Such data would include housing cost impacts; anticipated resident and business displacement; number of jobs to be generated; types of jobs to be generated; wage and salary data; number of employees with health benefits; impact on community infrastructure including the provision of police, fire and emergency medical services, sanitation, water supply, waste water treatment, services provided by the Department of Health and Mental Hygiene, the Health and Hospitals Corporation Corp and privately owned hospitals, public schools and public transportation services.
Yes, it sounds a lot like the EIS’s required of certain large projects; indeed, City Council Member Charles Barron, one of the sponsors, explicitly made reference to them, saying that “this can stop things like gentrification.” He spoke at a press conference on City Hall steps that was attended, as far as I can tell, by just one reporter.
Easier said than done, given that EIS’s don’t necessarily do that (see: Atlantic Yards, which Barron has condemned).
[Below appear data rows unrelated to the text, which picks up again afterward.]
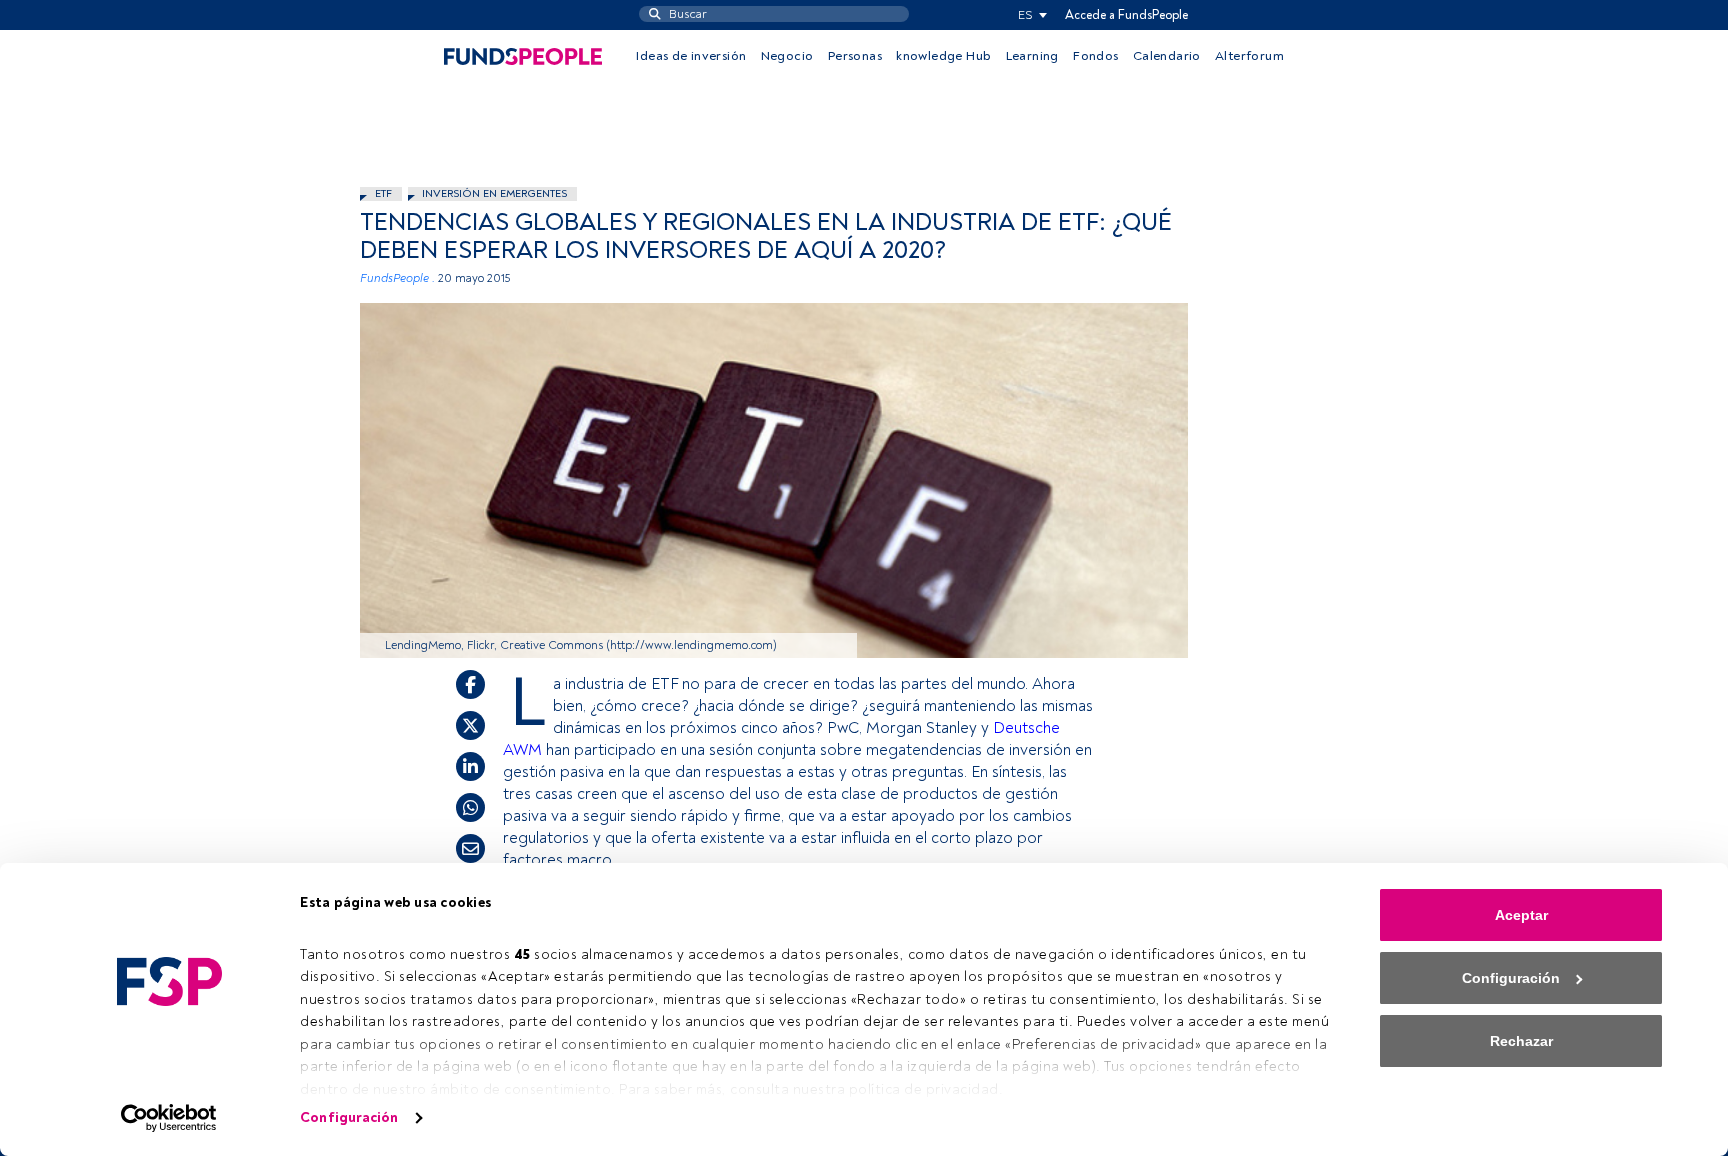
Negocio (787, 56)
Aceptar (1521, 915)
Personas (855, 56)
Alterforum (1249, 56)
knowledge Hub (943, 56)
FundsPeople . (397, 278)
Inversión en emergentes (494, 193)
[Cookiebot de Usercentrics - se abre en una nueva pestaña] (169, 1118)
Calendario (1167, 56)
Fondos (1095, 56)
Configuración (349, 1117)
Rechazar (1521, 1041)
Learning (1032, 56)
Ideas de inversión (691, 56)
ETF (383, 193)
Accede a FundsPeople (1126, 15)
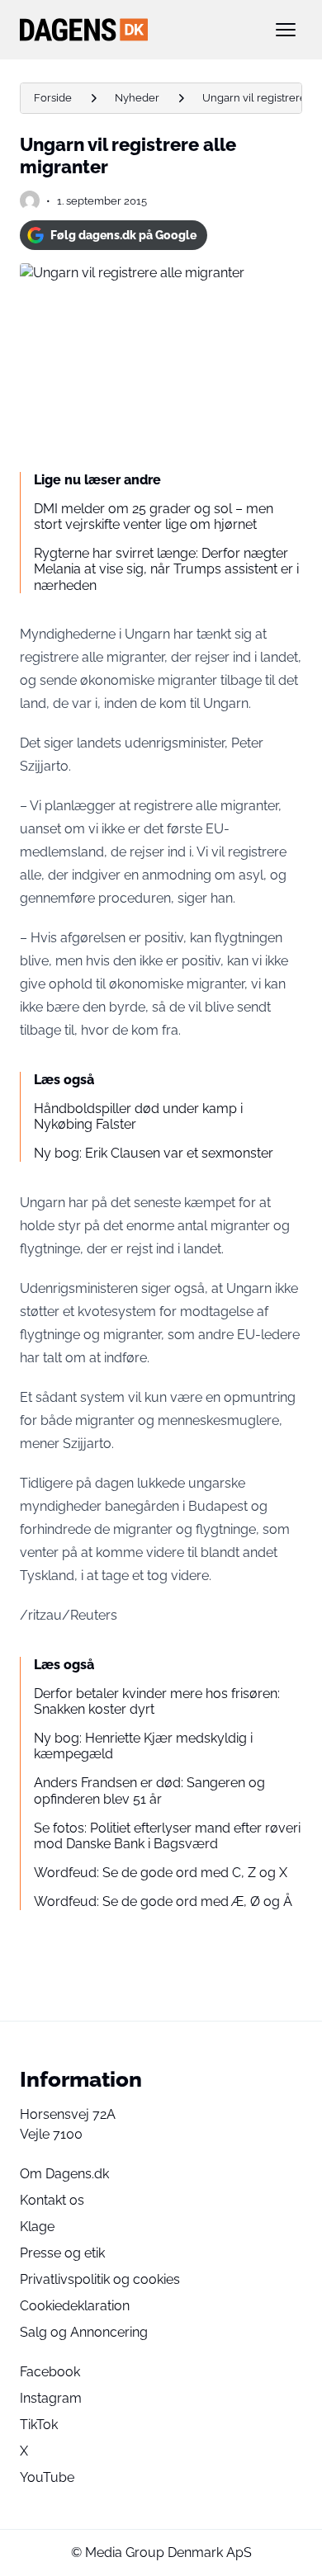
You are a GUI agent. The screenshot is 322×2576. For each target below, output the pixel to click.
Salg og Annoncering (84, 2332)
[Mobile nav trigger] (285, 29)
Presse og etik (62, 2253)
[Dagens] (134, 29)
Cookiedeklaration (75, 2306)
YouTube (47, 2477)
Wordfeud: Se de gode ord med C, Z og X (160, 1872)
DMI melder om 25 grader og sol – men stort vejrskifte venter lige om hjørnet (153, 516)
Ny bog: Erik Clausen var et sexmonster (153, 1153)
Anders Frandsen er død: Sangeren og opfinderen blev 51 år (149, 1790)
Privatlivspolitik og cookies (100, 2279)
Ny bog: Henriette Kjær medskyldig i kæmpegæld (143, 1746)
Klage (37, 2226)
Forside (53, 98)
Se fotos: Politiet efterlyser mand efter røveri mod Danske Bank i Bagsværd (167, 1836)
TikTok (39, 2424)
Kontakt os (52, 2200)
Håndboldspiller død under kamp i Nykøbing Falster (138, 1116)
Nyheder (137, 98)
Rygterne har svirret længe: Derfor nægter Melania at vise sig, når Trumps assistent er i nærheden (166, 568)
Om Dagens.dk (64, 2174)
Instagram (51, 2398)
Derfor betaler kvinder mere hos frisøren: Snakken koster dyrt (157, 1701)
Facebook (50, 2372)
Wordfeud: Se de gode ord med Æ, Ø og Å (163, 1901)
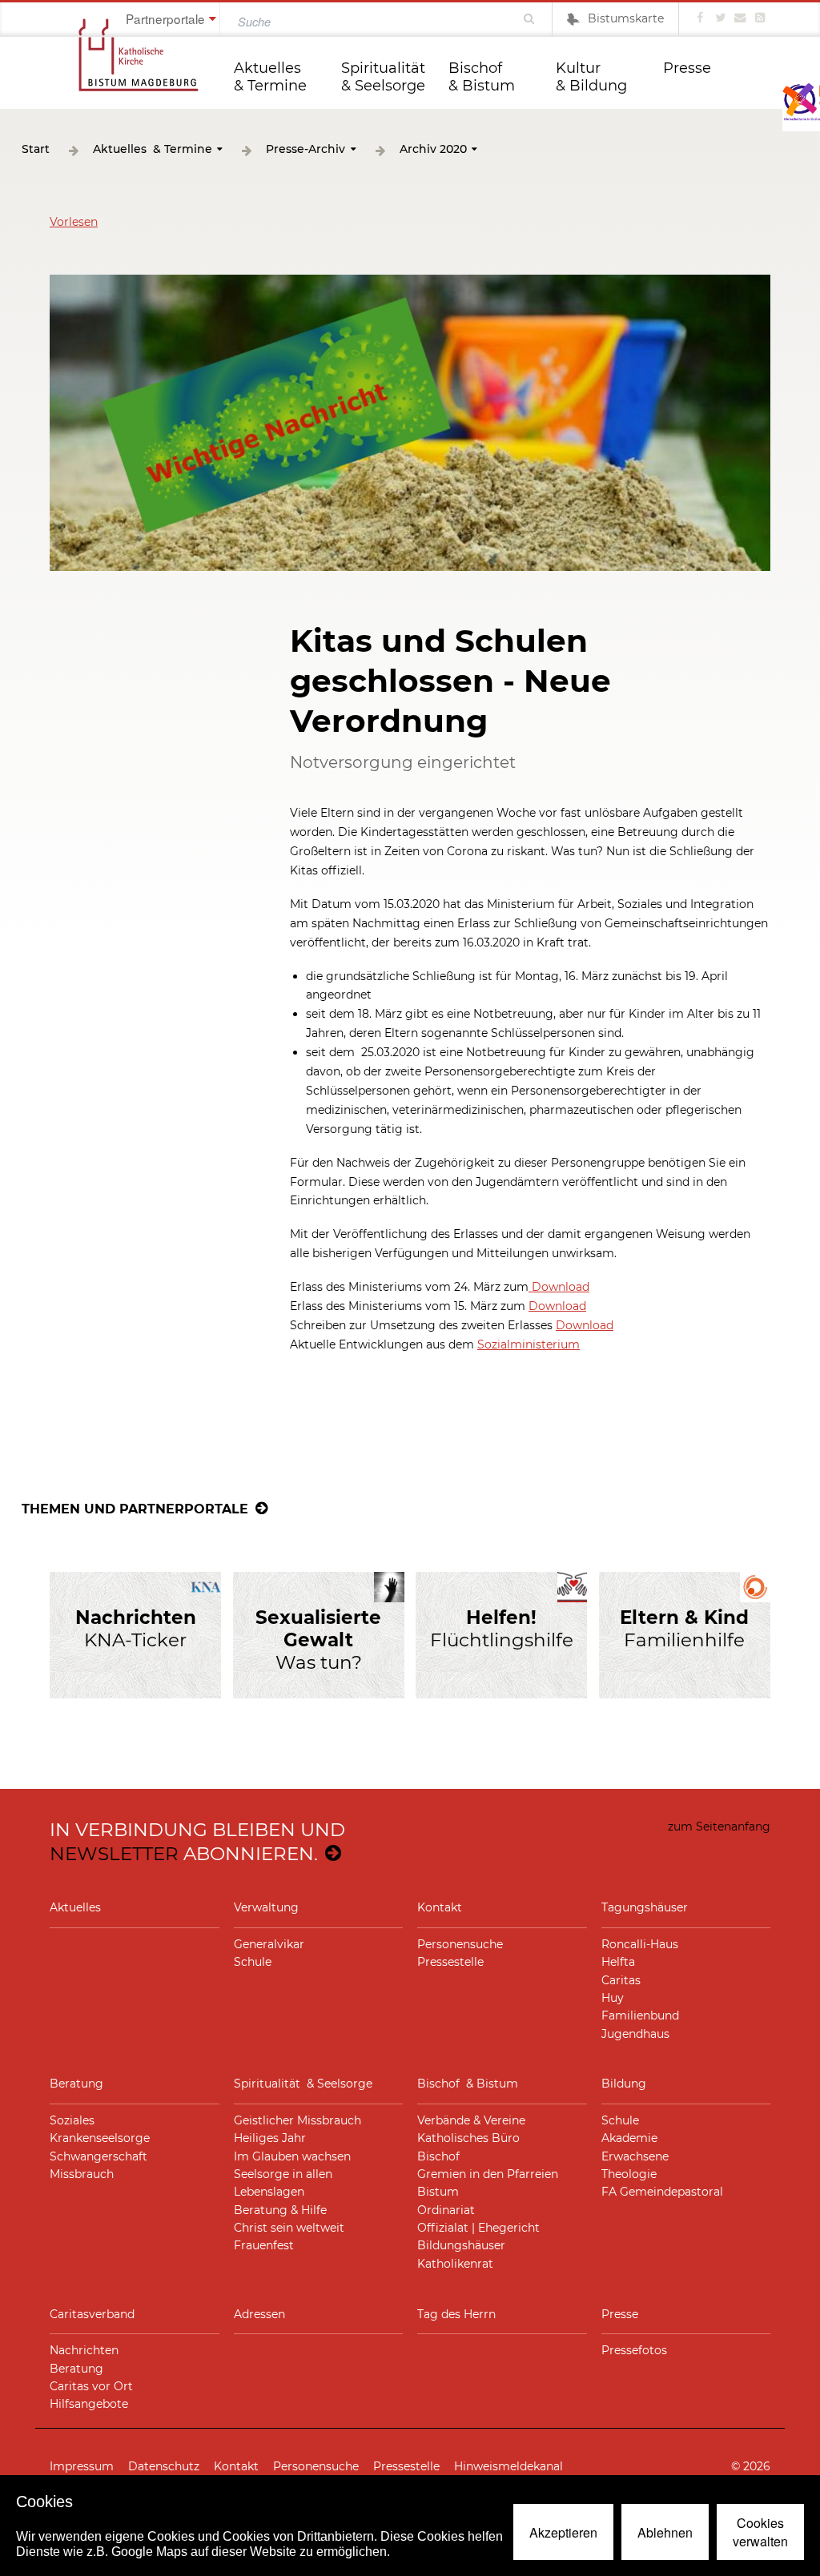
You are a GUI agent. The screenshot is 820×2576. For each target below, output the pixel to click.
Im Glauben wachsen (292, 2156)
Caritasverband (92, 2314)
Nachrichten (84, 2350)
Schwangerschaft (98, 2156)
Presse (687, 68)
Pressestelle (450, 1962)
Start (36, 149)
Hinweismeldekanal (508, 2466)
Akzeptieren (563, 2532)
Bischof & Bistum (481, 77)
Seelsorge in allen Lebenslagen (283, 2183)
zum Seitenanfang (719, 1826)
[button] (74, 222)
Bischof (438, 2156)
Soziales (72, 2120)
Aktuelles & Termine (270, 77)
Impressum (82, 2466)
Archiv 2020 (433, 149)
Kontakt (439, 1907)
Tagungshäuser (644, 1907)
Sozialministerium (528, 1344)
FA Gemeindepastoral (662, 2191)
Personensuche (460, 1944)
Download (559, 1287)
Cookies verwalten (760, 2532)
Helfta (618, 1962)
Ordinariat (446, 2210)
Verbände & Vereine (471, 2120)
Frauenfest (264, 2245)
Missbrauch (82, 2174)
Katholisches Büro (468, 2138)
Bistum (438, 2191)
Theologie (629, 2174)
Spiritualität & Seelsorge (385, 77)
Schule (252, 1962)
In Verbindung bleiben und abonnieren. (197, 1841)
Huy (612, 1998)
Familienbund (640, 2015)
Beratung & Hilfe (280, 2210)
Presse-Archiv (305, 149)
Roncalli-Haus (639, 1944)
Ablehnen (665, 2532)
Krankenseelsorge (100, 2138)
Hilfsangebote (89, 2404)
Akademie (629, 2138)
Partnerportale (165, 18)
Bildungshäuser (461, 2245)
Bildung (623, 2083)
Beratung (76, 2083)
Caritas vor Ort (91, 2386)
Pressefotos (634, 2350)
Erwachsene (635, 2156)
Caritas (621, 1980)
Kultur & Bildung (591, 77)
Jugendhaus (635, 2034)
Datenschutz (163, 2466)
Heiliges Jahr (270, 2138)
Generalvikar (269, 1944)
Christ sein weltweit (289, 2227)
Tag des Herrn (456, 2314)
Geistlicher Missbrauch (297, 2120)
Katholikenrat (455, 2264)
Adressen (259, 2314)
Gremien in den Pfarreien (487, 2174)
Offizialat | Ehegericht (478, 2227)
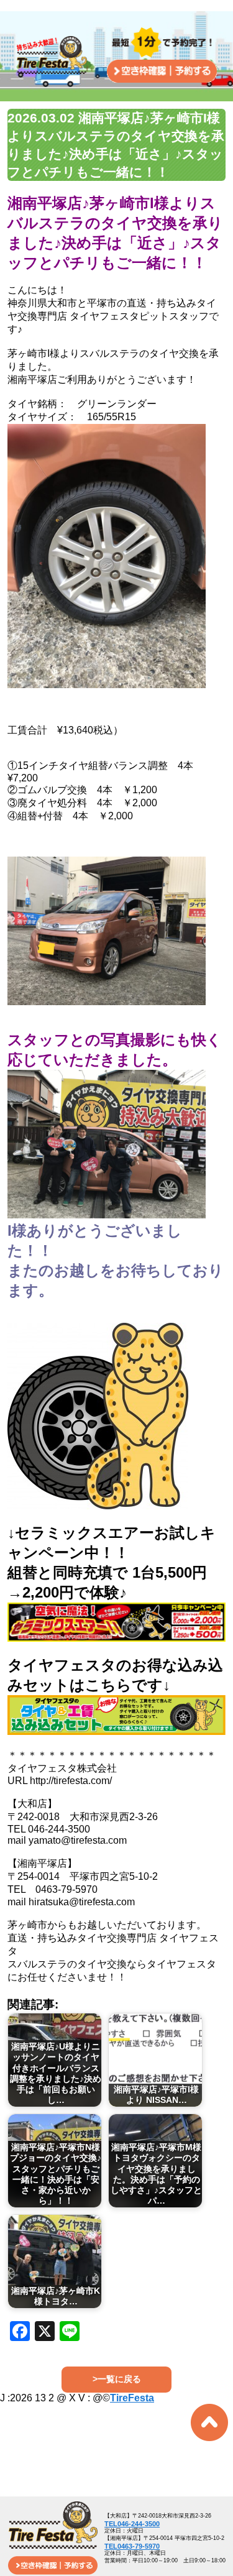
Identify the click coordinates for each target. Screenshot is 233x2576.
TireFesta (132, 2398)
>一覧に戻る (117, 2379)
Still, it represents an effort by communities to get ahead of top-down development. “This represents grassroots planning,” said City Council Member Letitia James. “A first step toward performance-based subsidies,” added Brad Lander of the Pratt Center for Community Development (and a City Council hopeful himself).
What if the numbers are fuzzy? “We can’t prevent people from lying,” acknowledged City Council Member Al Vann, the lead sponsor, “but there has to be some truth.”
What if the expected impacts don’t come true—could there be penalties? Such provisions, Vann allowed, could be discussed at a public hearing. For now, it seemed, getting on the agenda in the first place is their goal.
On the DMI Blog, Mark Winston Griffith raised some of the same concerns:
The greatest danger in this legislation is, instead of making it more difficult for developers to usher in toxic projects, it would simply facilitate a public relations opportunity for the developers to make rosy projections and claims that they have no intention of honoring.
Still, he said it could be a positive step. One example of a state that’s gone father is Minnesota, where, as State Sen. John Hottinger described it in September 2006, subsidies in excess of $100,000 must to be subject to public hearings and a “clawback” clause requires businesses that fail to reach stated job creation goals to repay a portion of the subsidy.
Besides the Pratt Center, other organizations backing the bill include the National Employment Law Project, and New York Jobs with Justice.